Published on Thu, Aug 19, 2010

By: The LACar Editorial Staff


2010 KIA Forte Koup SX Story by Doug Stokes (words by Webster’s New Collegiate Dictionary) ADVISORY: If you haven’t read a review of a KIA product in the past few years, please remain seated and take a couple of deep breaths before you continue reading… Thank you. STORY: Having just come off a week’s drive of a new 2010 KIA Forte Koup, I am still cocking my head to one side and saying (out loud, but under my breath): “Whoa, that’s cool!” (in this case the word cool is spelled “kool” of course).


Most likely this is not big news, as KIA has been climbing up the quality ladder step-by-step for a number of years now. But this car, de-badged, could be taken for almost any of the product from any one of the better-regarded car-builders from anywhere on the globe you’d care to call out. Let’s go right to the numbers: $20,090.00. That’s what the sticker says right after “Total Manufacturing Suggested Retail Price.” And that, in my humble opinion is a pretty darn good bargain, one that, if you are in the mood for a sporty (looking and handling) two-door, you really should look carefully at before springing for something else, even if your budget allows for more to be applied to the purchase. Looks (sometime) are NOT deceiving. Our Koup, LOOKED sporty/racer/eager and WAS sporty/racer/eager.


There is much to interest the eye with this one, with some great contours that sweep back from the hood (right at the edge of the front door) right back to the tail with it’s complimentary lower swoop that reverses just before the read wheel well. There’s a version of the tall front grille style with, what look’s like (isn’t … yet) the perfect place for an intercooler to nestle down in the more dense air near the road surface. The edge angle of this blacked-out area are perfect, splaying out at the bottom to make the car look more broad and low. The old standby term ground-hugging comes to mind.

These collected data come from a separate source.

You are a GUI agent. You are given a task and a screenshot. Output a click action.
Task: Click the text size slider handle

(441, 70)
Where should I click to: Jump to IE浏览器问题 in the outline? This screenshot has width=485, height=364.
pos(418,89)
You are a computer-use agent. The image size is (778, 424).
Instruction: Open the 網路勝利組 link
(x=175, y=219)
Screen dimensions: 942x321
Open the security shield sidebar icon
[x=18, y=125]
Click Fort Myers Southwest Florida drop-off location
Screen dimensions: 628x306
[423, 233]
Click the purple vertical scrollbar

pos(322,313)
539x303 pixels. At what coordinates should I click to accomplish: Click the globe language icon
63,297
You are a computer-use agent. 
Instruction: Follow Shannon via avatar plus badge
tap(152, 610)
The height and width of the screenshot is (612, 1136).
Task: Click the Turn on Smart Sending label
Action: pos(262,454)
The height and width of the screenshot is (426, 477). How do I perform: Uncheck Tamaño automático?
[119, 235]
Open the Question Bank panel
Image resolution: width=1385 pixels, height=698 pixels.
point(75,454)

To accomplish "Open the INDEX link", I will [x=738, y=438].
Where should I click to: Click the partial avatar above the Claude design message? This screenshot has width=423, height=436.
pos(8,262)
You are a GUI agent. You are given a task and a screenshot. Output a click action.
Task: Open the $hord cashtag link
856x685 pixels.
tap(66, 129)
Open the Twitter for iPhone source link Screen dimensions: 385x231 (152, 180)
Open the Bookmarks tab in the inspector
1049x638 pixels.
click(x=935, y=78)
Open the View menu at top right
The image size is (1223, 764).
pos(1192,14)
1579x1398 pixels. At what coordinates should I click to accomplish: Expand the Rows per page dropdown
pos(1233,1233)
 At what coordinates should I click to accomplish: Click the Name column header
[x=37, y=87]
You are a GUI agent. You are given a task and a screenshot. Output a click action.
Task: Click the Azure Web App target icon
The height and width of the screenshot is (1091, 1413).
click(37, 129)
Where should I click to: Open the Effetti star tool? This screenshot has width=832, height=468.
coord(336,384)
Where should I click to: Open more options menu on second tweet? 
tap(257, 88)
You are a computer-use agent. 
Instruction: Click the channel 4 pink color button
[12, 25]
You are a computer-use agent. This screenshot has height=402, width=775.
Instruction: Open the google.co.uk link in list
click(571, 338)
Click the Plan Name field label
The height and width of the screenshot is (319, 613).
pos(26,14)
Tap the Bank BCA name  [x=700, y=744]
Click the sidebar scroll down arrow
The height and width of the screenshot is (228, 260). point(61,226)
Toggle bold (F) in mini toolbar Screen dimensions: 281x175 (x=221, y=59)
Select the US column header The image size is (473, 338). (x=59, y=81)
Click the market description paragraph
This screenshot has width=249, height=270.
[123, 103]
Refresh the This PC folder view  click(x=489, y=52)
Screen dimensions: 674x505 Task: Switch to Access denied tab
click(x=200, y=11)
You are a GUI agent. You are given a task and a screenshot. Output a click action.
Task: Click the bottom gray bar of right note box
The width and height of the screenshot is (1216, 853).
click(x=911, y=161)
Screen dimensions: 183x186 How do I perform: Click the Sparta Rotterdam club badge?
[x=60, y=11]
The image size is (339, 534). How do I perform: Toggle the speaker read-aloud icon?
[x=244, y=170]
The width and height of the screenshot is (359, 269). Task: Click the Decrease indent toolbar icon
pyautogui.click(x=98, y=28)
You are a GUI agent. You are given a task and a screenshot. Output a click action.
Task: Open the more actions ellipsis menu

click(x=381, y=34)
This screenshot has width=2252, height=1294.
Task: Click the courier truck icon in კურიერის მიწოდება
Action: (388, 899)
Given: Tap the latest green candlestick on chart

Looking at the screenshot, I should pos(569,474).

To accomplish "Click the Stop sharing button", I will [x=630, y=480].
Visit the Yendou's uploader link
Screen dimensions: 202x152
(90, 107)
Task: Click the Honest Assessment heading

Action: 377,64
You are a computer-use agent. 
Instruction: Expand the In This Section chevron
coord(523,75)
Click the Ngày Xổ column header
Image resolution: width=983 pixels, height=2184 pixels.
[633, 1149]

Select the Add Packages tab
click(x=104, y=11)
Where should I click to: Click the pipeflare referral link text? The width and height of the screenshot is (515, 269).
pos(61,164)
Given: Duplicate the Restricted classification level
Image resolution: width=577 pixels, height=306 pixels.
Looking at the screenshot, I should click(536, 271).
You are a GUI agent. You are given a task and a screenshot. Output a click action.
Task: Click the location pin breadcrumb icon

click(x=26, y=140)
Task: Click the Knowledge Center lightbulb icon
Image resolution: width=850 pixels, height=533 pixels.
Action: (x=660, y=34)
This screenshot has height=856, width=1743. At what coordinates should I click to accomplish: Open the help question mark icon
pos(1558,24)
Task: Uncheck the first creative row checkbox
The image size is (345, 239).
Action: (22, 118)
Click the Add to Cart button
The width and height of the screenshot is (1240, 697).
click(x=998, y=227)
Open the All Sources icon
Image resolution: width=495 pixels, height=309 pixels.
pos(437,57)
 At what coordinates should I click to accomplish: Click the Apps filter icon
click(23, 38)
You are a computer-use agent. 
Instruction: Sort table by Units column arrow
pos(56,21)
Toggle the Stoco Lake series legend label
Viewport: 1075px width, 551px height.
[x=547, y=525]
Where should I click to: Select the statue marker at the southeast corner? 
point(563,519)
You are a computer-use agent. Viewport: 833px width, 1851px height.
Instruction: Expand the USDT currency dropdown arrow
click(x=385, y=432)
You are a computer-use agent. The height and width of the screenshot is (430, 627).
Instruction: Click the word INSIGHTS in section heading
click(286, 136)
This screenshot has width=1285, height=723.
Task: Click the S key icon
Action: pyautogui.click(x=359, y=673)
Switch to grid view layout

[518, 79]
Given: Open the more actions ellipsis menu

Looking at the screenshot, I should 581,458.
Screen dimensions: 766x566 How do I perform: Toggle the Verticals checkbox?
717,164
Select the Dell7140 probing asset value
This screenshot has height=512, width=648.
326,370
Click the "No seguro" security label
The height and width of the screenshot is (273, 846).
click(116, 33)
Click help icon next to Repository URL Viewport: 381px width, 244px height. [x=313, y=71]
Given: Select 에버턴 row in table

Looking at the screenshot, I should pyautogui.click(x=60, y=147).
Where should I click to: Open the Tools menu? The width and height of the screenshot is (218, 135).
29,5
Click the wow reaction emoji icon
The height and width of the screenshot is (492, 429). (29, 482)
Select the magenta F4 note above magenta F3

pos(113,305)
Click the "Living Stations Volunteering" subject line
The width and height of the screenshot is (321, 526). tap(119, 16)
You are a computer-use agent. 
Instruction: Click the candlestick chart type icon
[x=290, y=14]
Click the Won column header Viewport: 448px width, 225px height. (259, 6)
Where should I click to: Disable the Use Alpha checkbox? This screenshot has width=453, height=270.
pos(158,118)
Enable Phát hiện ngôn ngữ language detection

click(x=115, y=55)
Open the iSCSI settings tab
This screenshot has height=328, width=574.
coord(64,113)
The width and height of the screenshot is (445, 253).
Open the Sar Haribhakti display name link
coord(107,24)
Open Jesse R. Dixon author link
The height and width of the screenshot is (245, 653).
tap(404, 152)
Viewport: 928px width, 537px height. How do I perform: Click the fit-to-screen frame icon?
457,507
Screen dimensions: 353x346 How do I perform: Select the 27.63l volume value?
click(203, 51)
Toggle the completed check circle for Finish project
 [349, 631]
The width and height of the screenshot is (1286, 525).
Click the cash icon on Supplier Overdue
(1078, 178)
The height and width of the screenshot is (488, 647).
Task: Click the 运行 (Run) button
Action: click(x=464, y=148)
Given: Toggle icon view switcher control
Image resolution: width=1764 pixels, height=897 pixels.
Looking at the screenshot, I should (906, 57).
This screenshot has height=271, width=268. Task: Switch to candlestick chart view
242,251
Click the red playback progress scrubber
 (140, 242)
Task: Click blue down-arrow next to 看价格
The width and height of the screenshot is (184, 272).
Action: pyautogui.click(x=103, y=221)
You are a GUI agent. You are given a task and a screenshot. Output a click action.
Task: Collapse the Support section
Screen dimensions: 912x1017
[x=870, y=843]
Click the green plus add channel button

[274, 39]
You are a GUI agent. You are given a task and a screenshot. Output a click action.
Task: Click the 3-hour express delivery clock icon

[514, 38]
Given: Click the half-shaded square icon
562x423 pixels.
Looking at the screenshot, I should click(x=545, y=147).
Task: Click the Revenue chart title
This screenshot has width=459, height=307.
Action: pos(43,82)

There’s also a stance that gives this machine a clear air of confidence—again, the visual impression is fully backed up with a short (enthusiastic) test drive. All of the lines of this car are clean and, yes, there are a couple lines that evoke of other brands, but, in each case, only the best features have been paid tribute to by the KIA design crew. Form does, after all, tend to follow function, and there’s not a miscue that I can observe anywhere. In fact, most of the people who admired my “new ride” during the week we drove it were of the “THAT’S a KIA? … Whoa!” school of car connoisseurship. Yeah, and the interior was just as inviting with nicely-placed controls and an easy-to-read/use dash display that did its job without overdoing the design aspect. Contemporary without being cute, cluttered, or mannered. Maybe ‘smooth’ best explains the mood.


This Sport (Capital, bold S) model came into our hands with a crisp six-speed manual and a single clutch. The single clutch is really plenty if you are cool with the gear-changing, I know that twin-clutches are cool, but this power transmission set-up was plenty nice and gave as good as the stick operator asked. Third gear with the powerful (173 horsepower, 168 pound-feet of torque) 2.4-liter engine in the SX edition was a particularly nice shot from 40 to 75 miles per hour. This strong, smooth double overhead cam engine comes equipped with one of the true marvels of the (automotive) age: CVCC or continuously variable valve timing. With this feature, once the domain of only the highest of the high-zoot automobiles, the engine can run smoothly and economically at low revs/light load and yet do a full-on impression of Doctor Bruce Banner when asked to abruptly. (I actually like what happens when you kick this machine in the gas, the best explanation is that the engine feels turbocharged when actually the valve timing is being seamlessly optimized to the demand … slick stuff.) Best news of all here is that the suspension is well up to the “Sport” moniker that’s so often misused when it comes to providing seriously aggressive handling in many cars. I surprised myself (and a couple of colleagues who were watching at a safe distance) with the kind of tenacious grip this relatively inexpensive front wheel drive car had on a local racetrack’s parking lot drift track.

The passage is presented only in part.